I have a few tricks I use to keep things straight mentally (and to help explain my copy edits at work), but I’ve never shared them with anyone. Are you interested? Shall we see if this makes sense and start a Wednesday grammar tip series? Let’s try.
Today’s tip is about getting the possessive version of “its”–that is, the one WITHOUT the apostrophe–right. My tip? See if you can substitute “his” for “its”.

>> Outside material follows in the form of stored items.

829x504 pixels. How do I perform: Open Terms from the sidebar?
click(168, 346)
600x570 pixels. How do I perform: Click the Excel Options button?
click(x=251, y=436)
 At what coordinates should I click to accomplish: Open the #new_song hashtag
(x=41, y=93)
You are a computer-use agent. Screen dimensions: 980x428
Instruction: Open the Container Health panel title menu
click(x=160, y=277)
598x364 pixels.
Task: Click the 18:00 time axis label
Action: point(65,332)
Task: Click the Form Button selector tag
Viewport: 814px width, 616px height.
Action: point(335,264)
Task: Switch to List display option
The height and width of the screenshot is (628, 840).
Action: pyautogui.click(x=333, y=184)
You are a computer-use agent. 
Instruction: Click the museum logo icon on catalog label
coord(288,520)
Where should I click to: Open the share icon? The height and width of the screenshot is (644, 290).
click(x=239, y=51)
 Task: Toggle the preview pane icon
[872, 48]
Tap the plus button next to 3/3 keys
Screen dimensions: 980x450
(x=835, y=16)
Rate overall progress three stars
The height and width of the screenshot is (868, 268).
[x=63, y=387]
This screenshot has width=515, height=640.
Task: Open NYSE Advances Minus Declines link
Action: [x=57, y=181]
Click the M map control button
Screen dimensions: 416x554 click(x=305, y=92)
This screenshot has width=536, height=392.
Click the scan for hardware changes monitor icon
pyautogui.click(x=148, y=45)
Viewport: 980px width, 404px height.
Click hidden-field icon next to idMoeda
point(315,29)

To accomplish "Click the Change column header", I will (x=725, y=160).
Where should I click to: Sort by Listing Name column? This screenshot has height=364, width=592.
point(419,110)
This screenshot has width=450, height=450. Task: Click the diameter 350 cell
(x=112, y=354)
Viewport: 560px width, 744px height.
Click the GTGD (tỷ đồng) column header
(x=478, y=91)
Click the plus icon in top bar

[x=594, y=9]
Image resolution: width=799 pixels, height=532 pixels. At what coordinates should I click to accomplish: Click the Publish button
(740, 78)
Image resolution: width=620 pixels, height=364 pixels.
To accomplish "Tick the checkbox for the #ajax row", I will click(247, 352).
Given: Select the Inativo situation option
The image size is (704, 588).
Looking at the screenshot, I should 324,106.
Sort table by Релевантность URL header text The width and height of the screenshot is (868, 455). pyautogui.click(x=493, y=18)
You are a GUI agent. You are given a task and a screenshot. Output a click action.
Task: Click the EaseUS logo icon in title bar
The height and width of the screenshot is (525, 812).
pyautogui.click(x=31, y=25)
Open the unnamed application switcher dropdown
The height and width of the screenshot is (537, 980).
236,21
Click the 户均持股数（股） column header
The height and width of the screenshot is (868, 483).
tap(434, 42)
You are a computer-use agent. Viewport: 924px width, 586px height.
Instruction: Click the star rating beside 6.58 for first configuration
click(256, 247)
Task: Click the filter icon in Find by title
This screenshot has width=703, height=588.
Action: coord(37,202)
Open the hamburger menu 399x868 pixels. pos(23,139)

So, for example, take this sentence:
“The chair was missing one of its legs.”
Using our trick, we can pretend we live in a cartoon universe and say,
“Mr. Chair was missing one of HIS legs.”
Yes, this makes sense! DO NOT add an apostrophe to that “its” in the original sentence.
“Paris is famous for its lights, its food, and its wine.”
Let’s use our trick again and substitute “his”:
“Bob Paris is famous for HIS lights, HIS food, and HIS wine.”
Yes! Resist the urge to add an apostrophe to “its” as it is used here.
You can also reverse this if you see an “it’s” with an apostrophe and you’re not sure it is correct:
Does changing “It’s going to snow tonight.” to “HIS going to snow tonight” work?
No, that makes no sense. Therefore, this apostrophe is OK.
So remember: If you can substitute “his” for “its” in the sentence you’re worried about, that “its” does NOT need an apostrophe.
Joshua A. Isbell
I dig the grammar tips.
What is that one humor site that has the grammar cartoons and posters? I think it is “The Oatmeal”.